I bought the dress in New York City, on Broome Street. The only time I wore it, a fortune teller on the street told me I had stories to tell, that my life would be full of stories. She said it the way my grandmother used to say I had luck - she never specified if it was good or bad, only that there was so much of it. It makes me feel sweet as honey, but sometimes Im as angry with a serpent tongue. Axe in my mouth and I can't watch where I swing, can’t look away from trouble, but I always want to glitter 

silk draw-string top      

 

I fell in love with a good person who, like me, has troubled stars. A hawk's expression and a direct, fluid way of moving that makes them seem a thousand different kinds of easy-going and sometimes a singular kind of dangerous. I fell in love with someone who sees with an artist's eyes. They bought me this silk top, tied a knot I can't bring myself to untie. It was a piece from the same little shop where I got my first lingerie, in Spain, years earlier. A memory from a world away, and there it was in a thrift store on the west coast of the US, on a rainy afternoon. So many little details of life feel impossible, symmetrical and beautiful as butterfly wings 

Slip ( a gift ) 
 

I unfolded the slip in the bedroom we shared for a few short months - the way I live with my wife, a few short months at a time, we share a bed, a bedroom, a kitchen table. Opening the slip was like opening a little, bright possibility. 

 

The silk was pale, the colour of damp sand, cool to the touch, the crisp feeling of silk that's aged and untouched for a long time. I thought it was beautiful, catching the light in a way that made the whole room lean toward it, hold its breath. Outside the windows, a city was humming with night, but inside between us, there was a private brightness. The note was quick: Wear this when you want to feel me. They underlined brave as if punctuation could be courage. And I smiled and let the silk pass over my hands. It was soft and real, like their touch could be. 

 

I tried it on while they watched.  They watched me get undressed. The mirror returned me, softened at the edges by long travel and a slow evening and love, as if silk and their touch smeared every worry into something more gentle. I turned once, slow, discovering a posture I don't remember practising but can always find, relaxed and a little luminous. The slip did something simple to me; it invited pleasure without asking for explanation. They were careful with it; they didn't want it to get hurt. The gesture was ordinary and exact; it sealed whatever they offered as mine 

Slip  ( a ghost ) 
 

I found it between a stack of yellowed postcards and a porcelain pitcher painted with blue flowers and baby deer; it was draped over a blue hanger on the door of a wardrobe, waiting for the light to notice. The silk was pale, the colour of late-winter sunlight, and it moved with a softness that contradicted the roughness of the shop’s floorboards, the land around the half-collapsed barn. 

 

The shop smelled of dust and tea and other people’s pasts, lavender and disintegrating paper. The proprietor, a woman who measured time by the objects she kept, took the slip in her hands and told me she had had it for years but put it out only that day. She knew it was its day, she said. She knew someone was coming for it. I smiled as she showed the place where the strap had torn a little through the lace,  a place I would tear more running through the woods in it, catching my hair and skin and silk on bare branches.
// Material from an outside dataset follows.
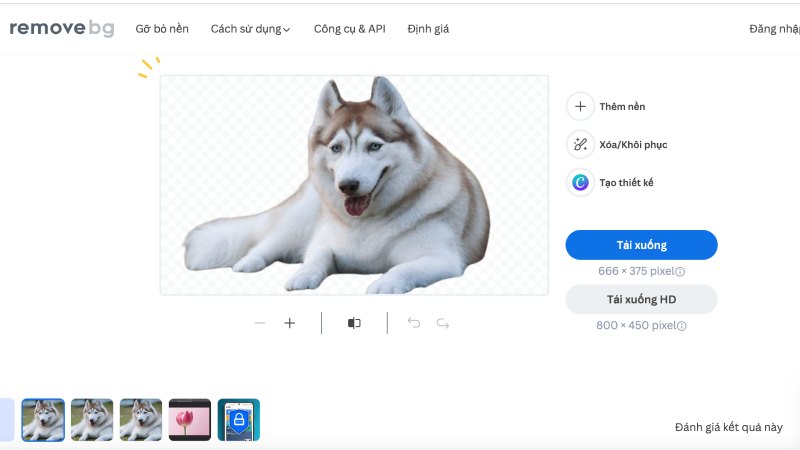Click the zoom in plus icon
Image resolution: width=800 pixels, height=450 pixels.
tap(290, 323)
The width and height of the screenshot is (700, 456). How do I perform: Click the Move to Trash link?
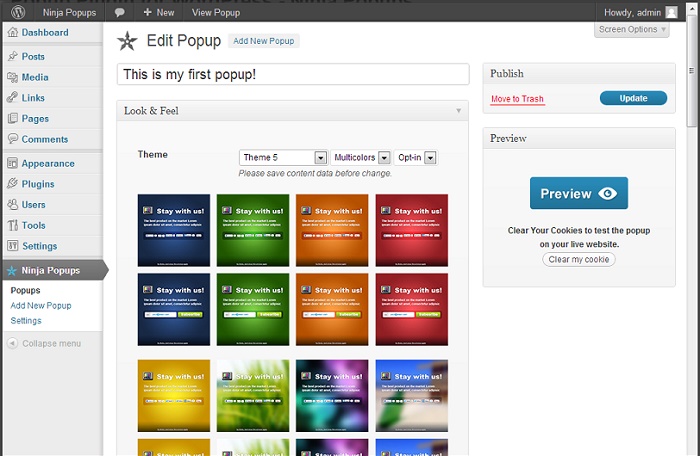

That lack of origin felt generous, and her suggestions of fate left room for invention. I held the fabric up to the window. The silk caught the countryside light—fields folding into a horizon, a line of lace

 

I tried it on that evening in candlelight, which made the room feel small and friendly. In the mirror, I was someone who moved through impossible moments for exact pleasures. The garment softened my shoulders and made me laugh, an outdoor sound. I hang it in the closet where it can catch the pale light. It became a quiet companion: proof that beauty could be found in distance, and things long forgotten, that sometimes a found thing is truer than a given one.

velvet 

The city had a late-light clarity, all revel and shine. I loved it instantly.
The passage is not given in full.